_Text segment_
1900s in the United Kingdom


In 1902 A J Balfour became Prime Minister of a Conservative Government. The nation was relieved that the Boer War was over. The Afrikaners called it De Tweede Vreiheides Oorlog (The Second Freedom War). For the Afrikaners the First South African War (sometimes called the First Boer War) was De Eerste Vreiheides Oorlog (The First Freedom War).

The United Kingdom’s national debt jumped considerably as a result of the war. People were also rattled by the UK’s relatively poor performance in the war. The world superpower had taken two and a half years to defeat the poorly armed Afrikaner states. The British Empire looked vulnerable. A third of the volunteers for the army during the Boer War were rejected on the grounds of being unfit for military service. People lamented the ”unfitness of the race.” A century of slum dwelling had meant that many working class boys had rickets and the like.

_Supplied information_
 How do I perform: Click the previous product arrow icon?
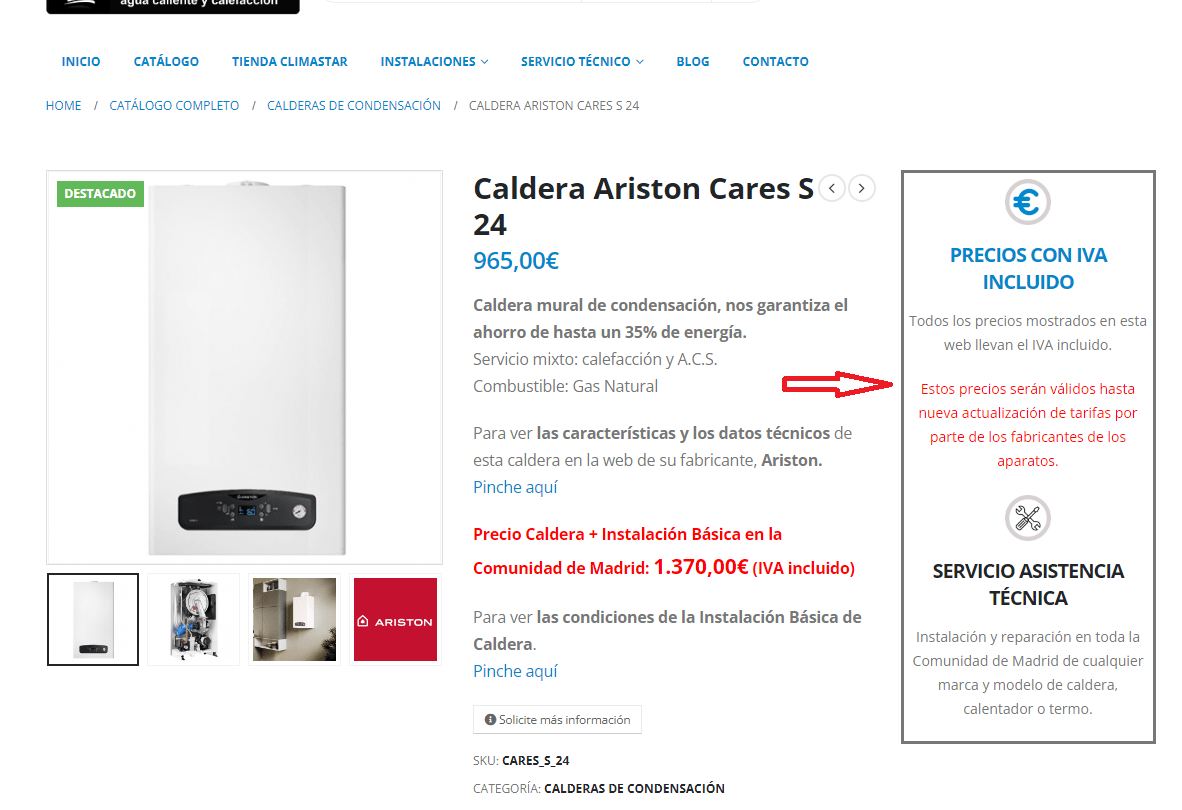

_Problem set_
(a) From the text on the United Kingdom in the 1900s, pull out the part starting with "1900s in the" and going on through "First Freedom War).".
(b) Pick up the text on the United Kingdom in the 1900s right after its last sentence and keep it going.
The data above has nothing to do with the text on the United Kingdom in the 1900s.

_In response_
(a)
1900s in the United Kingdom


In 1902 A J Balfour became Prime Minister of a Conservative Government. The nation was relieved that the Boer War was over. The Afrikaners called it De Tweede Vreiheides Oorlog (The Second Freedom War). For the Afrikaners the First South African War (sometimes called the First Boer War) was De Eerste Vreiheides Oorlog (The First Freedom War).

(b)
The Liberal Party bitterly attacked the Conservatives over poverty. They said that under the Conservatives millions of people had been reduced to penury. The working poor had barely enough to eat. About 70% of the population was working class. ABout 35% of the population lived in poverty. Around 29% of the population was middle class. Perhaps 1% was upper class. The working poor included those who were not in regular employment.They were navvies and other seasonal workers.

Some people were anxious about this poverty. Anti-poverty campaigns were organised by churches and other charities. Others thought that the youth needed to be tempered by military training. Drill halls were set up. Men would meet their to wear army uniforms, march outside and practise shooting. Sir Robert Baden-Powell was an army officer who had served with great distinction in South Africa. In 1907 he helped to found the Boy Scouts. He held a camp for boys at Brown Sea Island. This was the first even scout camp. Scouting then took off as a worldwide movement. Boys were encouraged to observe their religion whatever it may be and to be loyal to their land. They wore uniforms and learnt scout craft – map reading, how to light a camp fire and pitch a tent. It was self consciously quasi military.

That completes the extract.